What is the secret behind his success? Many theories float about, but most agree on one fact. As the one who controls the AIADMK's purse strings after Sasikala was sent to prison, his importance cannot diminish with the outcome in one by-election.
I am going to work for Dinakaran, he is spending money lavishly and so he will win," says G Solomon who has driven all the way to Chennai from Thoothukudi in southern Tamil Nadu.
The New Indian Express newspaper reports that anti-corruption activists have been functioning as force multipliers for the Election Commission in its effort to curtail the use of money power in the constituency.
So far 52 cars have been seized, but that does not seem to have deterred the inflow of party workers from other parts of the state into R K Nagar.
There are unforeseen consequences of such zeal.
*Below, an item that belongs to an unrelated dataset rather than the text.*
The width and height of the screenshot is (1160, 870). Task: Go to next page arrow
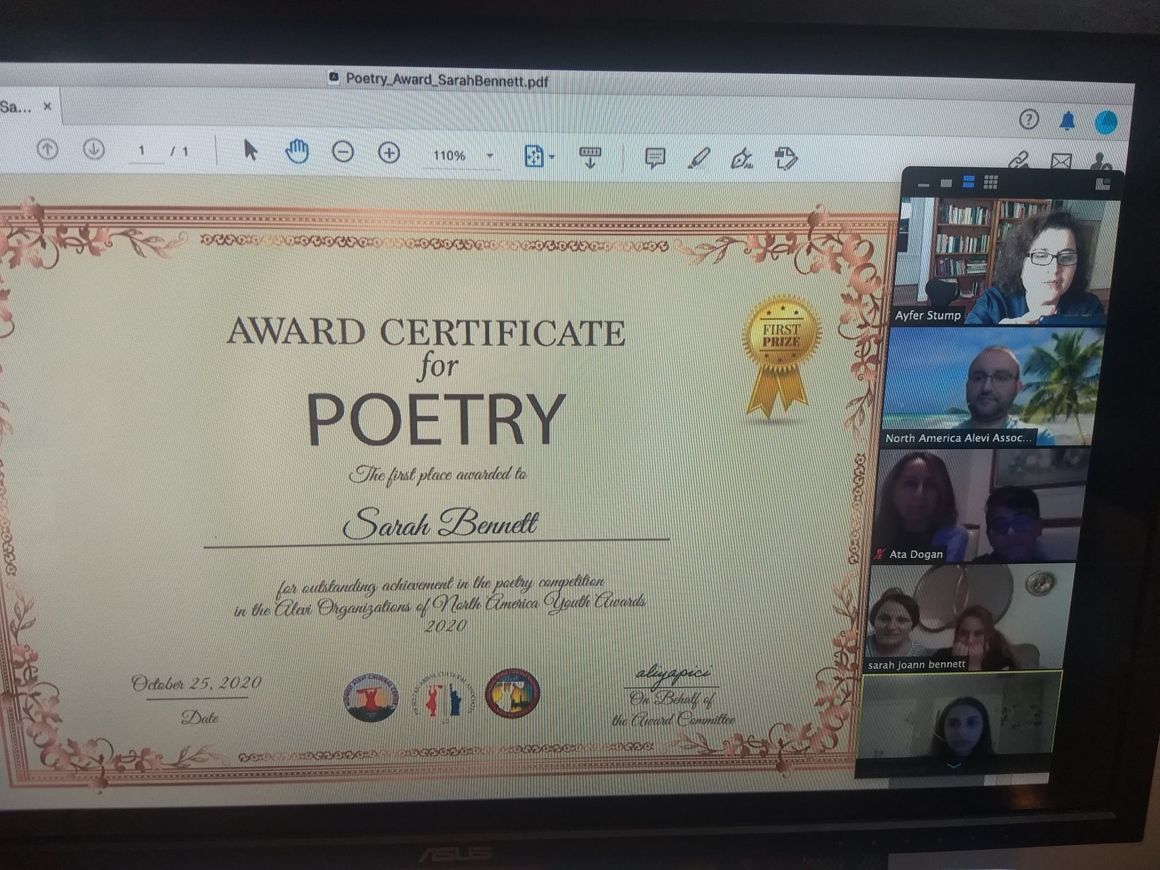coord(93,150)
Like taxi drivers unwilling to ply to the constituency.
"If you are carrying money, my cab will be seized," one cabbie told me, relenting only on seeing my journalistic credentials. "You don't know how many cabs have been seized for no fault of theirs," he explains, asking, "How do we know what the passenger is carrying?"
"Money is even now being distributed," one cabbie alleges, "but outside the constituency."
"When they go around asking for votes, they also ask who the voters trust in their locality. Whoever is named is called to another locality outside and given the money to be distributed," this cabbie claims.
"If the Election Commission thinks it has stopped money distribution," he says, "they are mistaken."
The DMK is trying hard to win this by-election. Its election office in the constituency is large, with flags of all its supporting parties fluttering above the entrance.
Everything appears to be well organised. DMK cadres coming in for lunch money have to sign for it. A huge board at one end of the room gives the house-to-house campaign schedule for the next few days.
And there are cars parked at the venue, suggesting that the DMK does not plan to lose the election for lack of resources, or will.